Start of Block

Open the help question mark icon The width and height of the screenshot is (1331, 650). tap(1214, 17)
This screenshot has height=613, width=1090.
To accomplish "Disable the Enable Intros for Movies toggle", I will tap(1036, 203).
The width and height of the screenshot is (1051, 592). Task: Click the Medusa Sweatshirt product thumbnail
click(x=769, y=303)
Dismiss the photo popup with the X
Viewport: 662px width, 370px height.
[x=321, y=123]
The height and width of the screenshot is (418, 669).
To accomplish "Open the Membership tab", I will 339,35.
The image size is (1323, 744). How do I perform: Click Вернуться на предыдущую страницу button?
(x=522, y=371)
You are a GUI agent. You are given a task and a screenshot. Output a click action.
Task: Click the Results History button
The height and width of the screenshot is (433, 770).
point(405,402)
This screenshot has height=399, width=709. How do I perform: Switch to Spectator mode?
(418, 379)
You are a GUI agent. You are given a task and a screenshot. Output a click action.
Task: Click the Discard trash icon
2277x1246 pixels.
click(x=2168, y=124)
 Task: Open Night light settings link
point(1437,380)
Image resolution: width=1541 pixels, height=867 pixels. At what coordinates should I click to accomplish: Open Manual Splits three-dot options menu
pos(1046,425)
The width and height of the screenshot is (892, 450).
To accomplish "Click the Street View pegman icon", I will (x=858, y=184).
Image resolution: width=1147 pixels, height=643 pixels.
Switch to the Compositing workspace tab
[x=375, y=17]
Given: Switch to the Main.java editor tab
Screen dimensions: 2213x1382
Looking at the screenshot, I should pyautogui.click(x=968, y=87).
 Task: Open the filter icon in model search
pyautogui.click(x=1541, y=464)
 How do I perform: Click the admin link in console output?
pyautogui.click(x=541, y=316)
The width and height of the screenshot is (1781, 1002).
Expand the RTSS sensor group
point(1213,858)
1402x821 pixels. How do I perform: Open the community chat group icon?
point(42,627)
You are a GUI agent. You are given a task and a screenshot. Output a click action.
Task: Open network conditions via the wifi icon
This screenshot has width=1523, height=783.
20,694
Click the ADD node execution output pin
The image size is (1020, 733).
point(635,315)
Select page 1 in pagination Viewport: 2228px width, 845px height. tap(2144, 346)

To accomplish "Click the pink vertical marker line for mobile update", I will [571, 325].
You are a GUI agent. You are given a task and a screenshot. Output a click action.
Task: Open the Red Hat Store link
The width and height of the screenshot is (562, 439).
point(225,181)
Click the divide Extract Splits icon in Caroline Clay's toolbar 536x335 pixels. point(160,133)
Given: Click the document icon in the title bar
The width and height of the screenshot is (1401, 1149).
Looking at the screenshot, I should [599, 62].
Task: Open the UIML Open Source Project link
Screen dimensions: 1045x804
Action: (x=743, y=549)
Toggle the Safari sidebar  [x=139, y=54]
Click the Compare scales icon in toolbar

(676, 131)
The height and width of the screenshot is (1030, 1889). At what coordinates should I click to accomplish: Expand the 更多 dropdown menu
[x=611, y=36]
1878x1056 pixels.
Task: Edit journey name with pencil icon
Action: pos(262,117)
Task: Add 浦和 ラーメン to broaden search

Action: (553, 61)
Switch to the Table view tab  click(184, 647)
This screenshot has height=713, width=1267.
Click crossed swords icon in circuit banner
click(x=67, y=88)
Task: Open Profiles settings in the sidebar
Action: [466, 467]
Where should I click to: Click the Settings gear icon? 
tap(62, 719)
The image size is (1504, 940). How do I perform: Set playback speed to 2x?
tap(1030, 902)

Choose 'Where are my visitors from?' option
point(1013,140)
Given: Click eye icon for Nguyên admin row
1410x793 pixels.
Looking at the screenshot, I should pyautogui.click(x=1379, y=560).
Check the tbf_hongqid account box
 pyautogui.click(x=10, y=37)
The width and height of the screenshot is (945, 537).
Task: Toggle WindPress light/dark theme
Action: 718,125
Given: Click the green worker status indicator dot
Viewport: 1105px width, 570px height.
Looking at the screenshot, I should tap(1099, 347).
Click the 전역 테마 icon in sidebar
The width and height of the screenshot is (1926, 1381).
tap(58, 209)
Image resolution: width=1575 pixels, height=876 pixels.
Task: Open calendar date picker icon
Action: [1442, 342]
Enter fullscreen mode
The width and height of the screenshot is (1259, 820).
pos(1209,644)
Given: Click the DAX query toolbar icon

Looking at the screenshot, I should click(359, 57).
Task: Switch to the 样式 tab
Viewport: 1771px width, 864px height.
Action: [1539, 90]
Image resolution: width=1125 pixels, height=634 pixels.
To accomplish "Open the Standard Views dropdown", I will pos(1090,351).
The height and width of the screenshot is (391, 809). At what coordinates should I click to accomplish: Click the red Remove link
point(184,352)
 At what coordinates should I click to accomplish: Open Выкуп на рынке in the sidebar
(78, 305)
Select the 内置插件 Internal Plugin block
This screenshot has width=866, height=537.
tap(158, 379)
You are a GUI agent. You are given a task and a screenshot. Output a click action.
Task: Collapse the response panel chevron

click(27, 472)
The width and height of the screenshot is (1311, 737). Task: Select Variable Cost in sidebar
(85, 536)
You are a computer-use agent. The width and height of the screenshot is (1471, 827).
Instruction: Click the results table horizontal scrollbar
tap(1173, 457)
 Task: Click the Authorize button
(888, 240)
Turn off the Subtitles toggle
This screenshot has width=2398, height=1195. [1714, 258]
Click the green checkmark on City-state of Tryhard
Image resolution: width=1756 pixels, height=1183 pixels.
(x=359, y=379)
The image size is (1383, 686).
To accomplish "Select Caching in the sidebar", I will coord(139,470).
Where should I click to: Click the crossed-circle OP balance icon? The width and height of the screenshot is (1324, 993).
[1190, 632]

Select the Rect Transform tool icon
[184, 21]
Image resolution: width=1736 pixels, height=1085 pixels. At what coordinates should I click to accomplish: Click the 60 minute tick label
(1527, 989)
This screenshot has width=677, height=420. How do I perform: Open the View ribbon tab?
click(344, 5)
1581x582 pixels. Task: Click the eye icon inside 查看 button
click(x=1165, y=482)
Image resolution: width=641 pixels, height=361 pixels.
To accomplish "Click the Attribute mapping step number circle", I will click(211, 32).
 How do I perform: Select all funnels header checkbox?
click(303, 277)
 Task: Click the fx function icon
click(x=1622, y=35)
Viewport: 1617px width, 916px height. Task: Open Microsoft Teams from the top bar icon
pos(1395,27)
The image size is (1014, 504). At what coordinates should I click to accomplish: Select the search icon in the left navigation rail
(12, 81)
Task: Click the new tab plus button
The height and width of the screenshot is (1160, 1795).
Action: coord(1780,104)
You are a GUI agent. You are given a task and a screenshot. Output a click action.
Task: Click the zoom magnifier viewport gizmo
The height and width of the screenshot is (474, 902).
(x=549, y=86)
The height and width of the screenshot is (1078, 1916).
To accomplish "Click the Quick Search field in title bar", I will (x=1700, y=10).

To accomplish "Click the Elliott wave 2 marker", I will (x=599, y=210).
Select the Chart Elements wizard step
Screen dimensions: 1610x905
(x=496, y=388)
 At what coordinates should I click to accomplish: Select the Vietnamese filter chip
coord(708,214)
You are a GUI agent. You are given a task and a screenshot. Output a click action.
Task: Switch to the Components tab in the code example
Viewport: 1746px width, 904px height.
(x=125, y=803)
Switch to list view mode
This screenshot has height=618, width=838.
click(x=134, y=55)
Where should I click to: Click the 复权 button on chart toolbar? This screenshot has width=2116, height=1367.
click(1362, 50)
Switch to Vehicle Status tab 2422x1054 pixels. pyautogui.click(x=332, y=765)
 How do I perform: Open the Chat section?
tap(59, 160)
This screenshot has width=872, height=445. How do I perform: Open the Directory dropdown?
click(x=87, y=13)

End of Block

REQUIRED ACTION>
Among the records above, a stretch begins at the line containing "1410x793 pixels." and ends at the line containing "Click the 전역 테마 icon in sidebar". Restate that stretch word for word, and nothing else.

SOLUTION TO THIS TASK>
1410x793 pixels.
Looking at the screenshot, I should pyautogui.click(x=1379, y=560).
Check the tbf_hongqid account box
 pyautogui.click(x=10, y=37)
The width and height of the screenshot is (945, 537).
Task: Toggle WindPress light/dark theme
Action: 718,125
Given: Click the green worker status indicator dot
Viewport: 1105px width, 570px height.
Looking at the screenshot, I should tap(1099, 347).
Click the 전역 테마 icon in sidebar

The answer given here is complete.